### Records for the task

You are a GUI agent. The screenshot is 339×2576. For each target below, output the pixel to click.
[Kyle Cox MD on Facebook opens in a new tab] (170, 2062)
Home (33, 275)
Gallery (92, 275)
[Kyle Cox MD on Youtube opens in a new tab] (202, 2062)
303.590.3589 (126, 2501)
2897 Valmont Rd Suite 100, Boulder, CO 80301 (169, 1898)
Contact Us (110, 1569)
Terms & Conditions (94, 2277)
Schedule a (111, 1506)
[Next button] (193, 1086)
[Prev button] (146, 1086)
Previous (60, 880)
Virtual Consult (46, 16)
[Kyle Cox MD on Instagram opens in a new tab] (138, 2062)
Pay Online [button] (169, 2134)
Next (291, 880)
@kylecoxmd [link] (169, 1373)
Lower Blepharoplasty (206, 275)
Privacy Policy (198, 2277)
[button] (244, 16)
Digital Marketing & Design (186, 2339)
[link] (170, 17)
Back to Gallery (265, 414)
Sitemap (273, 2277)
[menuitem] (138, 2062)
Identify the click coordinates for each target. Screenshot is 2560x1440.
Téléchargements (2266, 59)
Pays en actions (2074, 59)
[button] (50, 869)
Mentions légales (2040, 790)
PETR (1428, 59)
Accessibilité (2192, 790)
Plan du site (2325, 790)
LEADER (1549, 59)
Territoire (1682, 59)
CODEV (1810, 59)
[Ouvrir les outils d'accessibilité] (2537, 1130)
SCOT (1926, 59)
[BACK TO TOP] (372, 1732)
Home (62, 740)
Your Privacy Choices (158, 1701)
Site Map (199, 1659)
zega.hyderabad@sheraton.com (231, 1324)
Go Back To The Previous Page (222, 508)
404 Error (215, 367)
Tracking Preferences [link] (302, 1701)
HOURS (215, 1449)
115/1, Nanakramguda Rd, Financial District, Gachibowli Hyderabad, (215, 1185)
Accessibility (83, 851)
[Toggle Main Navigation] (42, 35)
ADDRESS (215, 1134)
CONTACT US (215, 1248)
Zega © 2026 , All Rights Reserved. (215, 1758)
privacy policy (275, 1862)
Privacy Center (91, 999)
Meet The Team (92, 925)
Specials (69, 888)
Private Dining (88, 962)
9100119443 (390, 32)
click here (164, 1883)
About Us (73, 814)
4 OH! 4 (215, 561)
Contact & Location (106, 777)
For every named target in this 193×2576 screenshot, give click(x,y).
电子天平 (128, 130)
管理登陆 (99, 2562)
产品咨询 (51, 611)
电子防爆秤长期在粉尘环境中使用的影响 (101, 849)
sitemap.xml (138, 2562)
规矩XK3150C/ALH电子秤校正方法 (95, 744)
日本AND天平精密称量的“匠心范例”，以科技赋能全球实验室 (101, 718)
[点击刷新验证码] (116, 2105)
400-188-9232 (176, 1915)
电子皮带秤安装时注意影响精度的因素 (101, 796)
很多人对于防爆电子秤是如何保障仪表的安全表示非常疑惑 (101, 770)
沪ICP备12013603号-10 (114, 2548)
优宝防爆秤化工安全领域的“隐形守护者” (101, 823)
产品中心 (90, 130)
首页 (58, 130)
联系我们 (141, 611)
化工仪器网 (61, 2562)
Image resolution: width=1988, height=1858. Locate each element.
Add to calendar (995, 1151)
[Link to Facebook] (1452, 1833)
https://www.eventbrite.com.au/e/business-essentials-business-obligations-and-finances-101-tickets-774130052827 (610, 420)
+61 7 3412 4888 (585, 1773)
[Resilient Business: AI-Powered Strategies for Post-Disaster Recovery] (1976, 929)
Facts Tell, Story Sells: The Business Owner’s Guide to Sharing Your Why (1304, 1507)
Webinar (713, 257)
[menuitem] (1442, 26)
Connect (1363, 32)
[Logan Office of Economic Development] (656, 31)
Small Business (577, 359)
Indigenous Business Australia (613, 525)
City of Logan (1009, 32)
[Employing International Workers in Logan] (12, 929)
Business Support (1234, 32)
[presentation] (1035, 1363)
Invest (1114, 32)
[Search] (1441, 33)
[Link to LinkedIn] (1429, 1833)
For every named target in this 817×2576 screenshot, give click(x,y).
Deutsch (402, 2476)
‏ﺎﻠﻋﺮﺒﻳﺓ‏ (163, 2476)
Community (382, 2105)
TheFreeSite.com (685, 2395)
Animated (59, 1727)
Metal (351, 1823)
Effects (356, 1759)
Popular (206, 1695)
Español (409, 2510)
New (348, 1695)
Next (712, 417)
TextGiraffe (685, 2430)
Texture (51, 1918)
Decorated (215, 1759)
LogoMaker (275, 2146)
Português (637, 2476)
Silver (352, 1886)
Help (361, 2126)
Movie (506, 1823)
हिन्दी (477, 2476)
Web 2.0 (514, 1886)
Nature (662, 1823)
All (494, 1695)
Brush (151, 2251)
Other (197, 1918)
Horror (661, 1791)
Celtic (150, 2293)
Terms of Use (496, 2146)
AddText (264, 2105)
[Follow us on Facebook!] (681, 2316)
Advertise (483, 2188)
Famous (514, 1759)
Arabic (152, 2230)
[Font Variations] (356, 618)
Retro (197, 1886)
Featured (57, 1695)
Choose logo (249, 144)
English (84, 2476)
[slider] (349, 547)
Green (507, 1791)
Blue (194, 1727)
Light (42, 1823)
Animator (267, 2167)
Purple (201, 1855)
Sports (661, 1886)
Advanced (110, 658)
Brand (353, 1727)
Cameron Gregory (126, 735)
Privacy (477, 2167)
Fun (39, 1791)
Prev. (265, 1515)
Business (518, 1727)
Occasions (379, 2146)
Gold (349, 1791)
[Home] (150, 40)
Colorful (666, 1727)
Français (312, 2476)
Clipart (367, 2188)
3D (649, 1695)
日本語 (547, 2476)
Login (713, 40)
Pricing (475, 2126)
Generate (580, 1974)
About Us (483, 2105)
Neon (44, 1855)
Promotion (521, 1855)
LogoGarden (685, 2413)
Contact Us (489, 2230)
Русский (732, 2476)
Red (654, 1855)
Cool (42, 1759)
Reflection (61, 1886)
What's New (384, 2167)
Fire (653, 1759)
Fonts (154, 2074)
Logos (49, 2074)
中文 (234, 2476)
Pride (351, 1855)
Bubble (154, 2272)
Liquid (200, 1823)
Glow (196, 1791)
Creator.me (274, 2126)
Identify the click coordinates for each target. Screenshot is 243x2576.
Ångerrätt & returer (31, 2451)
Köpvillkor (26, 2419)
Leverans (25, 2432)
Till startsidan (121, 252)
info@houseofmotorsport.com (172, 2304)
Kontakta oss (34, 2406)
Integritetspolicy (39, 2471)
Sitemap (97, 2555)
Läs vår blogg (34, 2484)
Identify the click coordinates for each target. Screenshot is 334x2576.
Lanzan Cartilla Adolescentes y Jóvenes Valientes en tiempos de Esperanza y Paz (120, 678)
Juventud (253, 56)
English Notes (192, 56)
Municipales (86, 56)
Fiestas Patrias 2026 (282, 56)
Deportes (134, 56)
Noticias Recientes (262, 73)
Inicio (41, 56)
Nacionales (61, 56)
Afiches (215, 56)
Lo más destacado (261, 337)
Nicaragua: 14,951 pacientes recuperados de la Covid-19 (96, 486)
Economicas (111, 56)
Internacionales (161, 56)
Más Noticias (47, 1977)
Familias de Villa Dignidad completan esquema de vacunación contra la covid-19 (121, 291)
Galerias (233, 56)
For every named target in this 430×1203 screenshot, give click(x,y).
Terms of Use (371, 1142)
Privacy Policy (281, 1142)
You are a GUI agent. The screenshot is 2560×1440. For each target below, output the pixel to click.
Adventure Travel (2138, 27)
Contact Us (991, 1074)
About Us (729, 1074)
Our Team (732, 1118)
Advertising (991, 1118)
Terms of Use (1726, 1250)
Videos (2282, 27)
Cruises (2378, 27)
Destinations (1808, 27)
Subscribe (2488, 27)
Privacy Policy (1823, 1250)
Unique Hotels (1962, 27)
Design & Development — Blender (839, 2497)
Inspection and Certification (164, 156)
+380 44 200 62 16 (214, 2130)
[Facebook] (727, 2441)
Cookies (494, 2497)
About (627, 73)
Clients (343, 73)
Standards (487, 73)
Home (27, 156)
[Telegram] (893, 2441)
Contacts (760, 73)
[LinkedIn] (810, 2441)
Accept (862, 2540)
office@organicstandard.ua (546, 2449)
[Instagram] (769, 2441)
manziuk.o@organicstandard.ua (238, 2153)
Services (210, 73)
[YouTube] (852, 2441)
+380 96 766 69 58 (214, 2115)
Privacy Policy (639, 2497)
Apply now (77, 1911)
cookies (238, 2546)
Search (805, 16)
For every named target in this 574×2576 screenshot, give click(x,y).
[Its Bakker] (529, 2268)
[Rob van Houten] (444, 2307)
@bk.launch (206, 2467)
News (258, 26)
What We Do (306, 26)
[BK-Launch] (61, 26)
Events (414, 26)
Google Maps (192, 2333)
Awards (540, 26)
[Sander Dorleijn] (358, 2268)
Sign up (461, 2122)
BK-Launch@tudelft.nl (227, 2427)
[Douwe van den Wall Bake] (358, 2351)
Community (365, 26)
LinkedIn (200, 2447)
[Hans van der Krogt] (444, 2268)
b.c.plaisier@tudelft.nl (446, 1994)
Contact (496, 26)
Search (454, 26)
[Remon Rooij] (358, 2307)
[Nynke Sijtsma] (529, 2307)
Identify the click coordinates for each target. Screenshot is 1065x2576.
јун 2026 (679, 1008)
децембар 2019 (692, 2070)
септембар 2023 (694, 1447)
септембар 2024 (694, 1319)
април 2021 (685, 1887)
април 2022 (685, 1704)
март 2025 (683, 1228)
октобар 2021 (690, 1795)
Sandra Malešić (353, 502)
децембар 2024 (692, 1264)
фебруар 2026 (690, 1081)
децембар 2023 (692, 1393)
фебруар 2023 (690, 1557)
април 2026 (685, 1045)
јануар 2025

### Exercise aim
Identify the lines of the entries containing the string "децембар". Copy each such line.

### Problem solution
децембар 2019 (692, 2070)
децембар 2024 (692, 1264)
децембар 2023 (692, 1393)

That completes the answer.